Un sol luminoso se acostaba sobre el horizonte exhalando una luz pastel, dibujando en el cielo las formas más caprichosas que se le antojaban; hasta dar los últimos coletazos y quedar en la penumbra. Una frágil luz daba un aspecto curioso a las siluetas, desdibujando lo que hacía  apenas un rato había coloreado el sol.
Mis pensamientos se volvieron más confusos y mis ideas se mezclaban unas con otras; y si antes me había resultado familiar la cara de esa mujer, ahora era una perfecta desconocida.
Noté que me movía, ¿Dónde estaba? Me miré las manos, no reconocía esos dedos curvados y viejos, esas manos cansadas. Miré por la ventana, la oscuridad enmarcaba todo el cristal. Se había hecho de noche.
Una nueva parada, debía ser una estación importante. Se formó un gran revuelo de gente, sombras que una luz marfil proyectaba deformadas sobre el suelo. Unos bajaban con sus equipajes, su viaje había terminado. Otros colocaban sus enseres en los huecos libres que quedaban en las estanterías que había sobre los asientos. Me pareció verla entre los recientes  viajeros del compartimento con un traje muy negro y una cara muy pálida.

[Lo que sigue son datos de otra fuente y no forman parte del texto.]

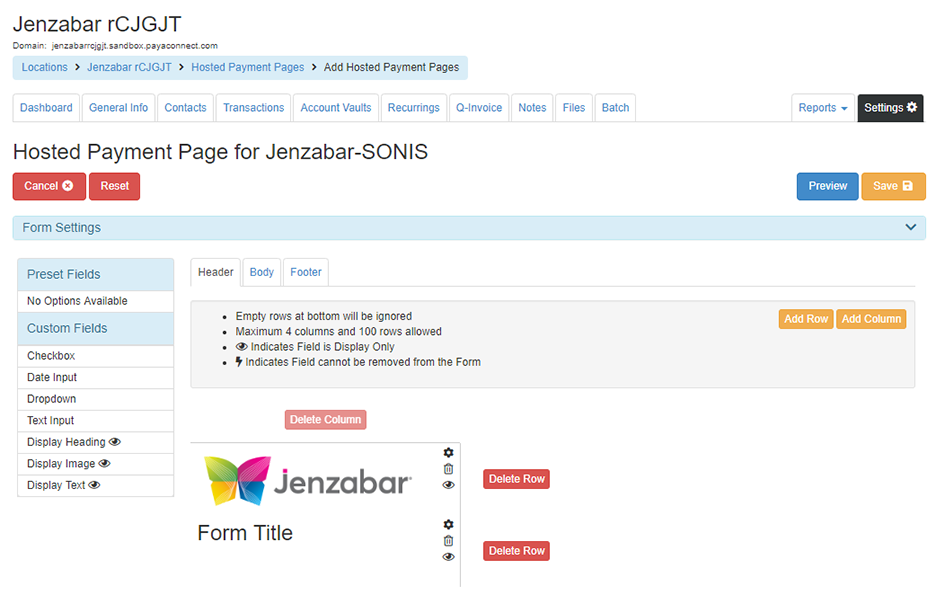Follow the Hosted Payment Pages breadcrumb link
Screen dimensions: 936x604
click(x=247, y=68)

O tal vez fue otra ilusión que proyectó mi desordenado pensamiento.
En un instante de lucidez, descubrí que ya no se hallaba frente a mí la señora con la urna de su difunto esposo; no recordaba  su nombre, ni siquiera si nos despedimos, seguramente habría llegado a su destino.
Con el mismo traqueteo monocorde que me había acompañado todo el viaje me fui adentrando en mis pensamientos, cada vez más confusos, cada vez más desordenados, y con una sensación de vértigo que parecía que aceleraba más el tren. Aún así, me daba cuenta que a cada tramo que avanzábamos iba cambiando también el paisaje humano; gente que iba y venía, que entraba y salía de mi vida.

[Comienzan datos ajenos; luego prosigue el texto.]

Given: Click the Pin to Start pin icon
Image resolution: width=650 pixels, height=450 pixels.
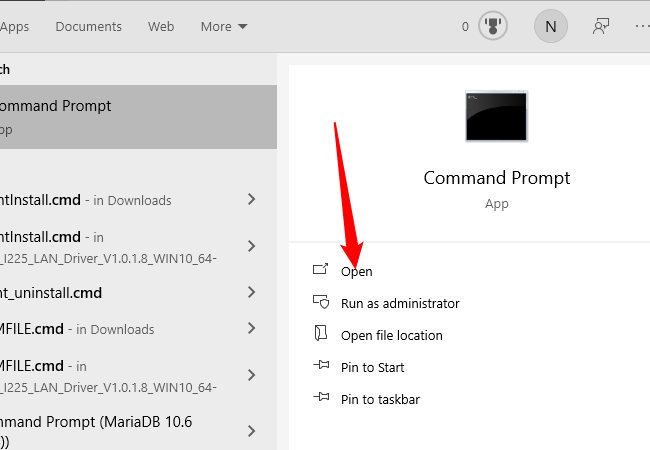Looking at the screenshot, I should click(321, 366).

Tardé un buen rato en adaptar mis ojos a la penumbra que imperaba en el compartimento. Allí estaba, ocupando el asiento al lado de la puerta, con el traje muy negro, y la cara muy pálida. Me parecía mucho más anciana  y más vulnerable de lo que recordaba. Asía su bolso desconfiada,  con cara de pocos amigos se fue arrellanando en el asiento.

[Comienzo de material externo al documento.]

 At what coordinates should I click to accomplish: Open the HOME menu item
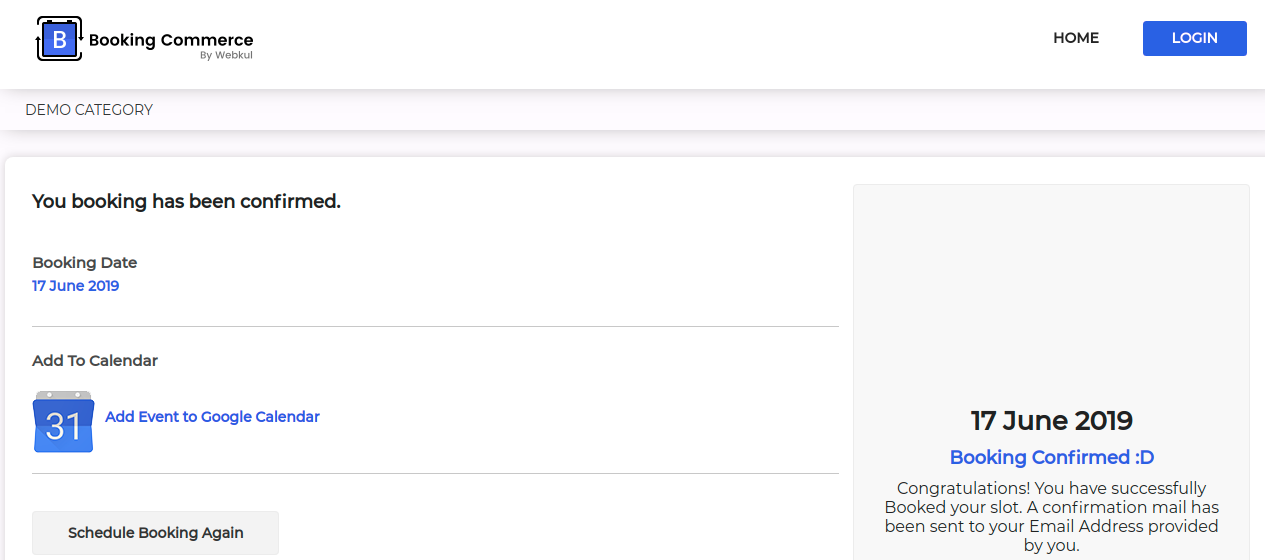pyautogui.click(x=1075, y=38)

-¿Va muy lejos? –Me preguntó de repente.
Su pregunta me cogió por sorpresa y le respondí sin pensar la respuesta
–Hasta el final.
-Seremos compañeras de viaje –espetó de nuevo.
El corazón empezó a latirme con fuerza, notaba como me pulsaba en la sien y me inundaba la sensación de que ya había pasado por esa situación, sentí un frio que recorrió todo mi cuerpo.
No volvió a hablar durante largo rato; yo intentaba ordenar mis pensamientos, tarea inútil a esas alturas del viaje, pues vagaban por mi cabeza como caballos desbocados, pasando veloces como episodios sueltos de mi vida.
Me asusté al mirarla un instante y ver en sus ojos mi reflejo, ajada copia del original, mi pelo más blanco, mi sonrisa congelada y la mirada perdida Dios sabe dónde.”

El sonido del tren inundó la estación, un pitido agudo anunciaba su llegada, mientras los pasajeros iban recogiendo sus cosas, estirando las piernas y desperezándose disimuladamente.
-¡Hemos llegado a la última estación del trayecto! –avisaba el revisor en cada compartimento.
Los pasajeros ya estaban levantados cogiendo sus maletas. Tan solo una mujer permanecía inmóvil en su asiento, sí, la  mujer que  montó en aquella estación que siempre estaba cubierta por el intenso gris de la tristeza. El revisor se acercó a ella y tocándole el hombro con suavidad le comunicó que el tren ya había llegado; al ver que no se movía, volvió a tocarla. Esta vez lo hizo en la mano, helándose su rostro al comprobar que estaba fría y rígida. Con la mirada perdida entre el resto de los viajeros exclamó – ¡Hace rato que esta mujer llegó a la estación “Destino”!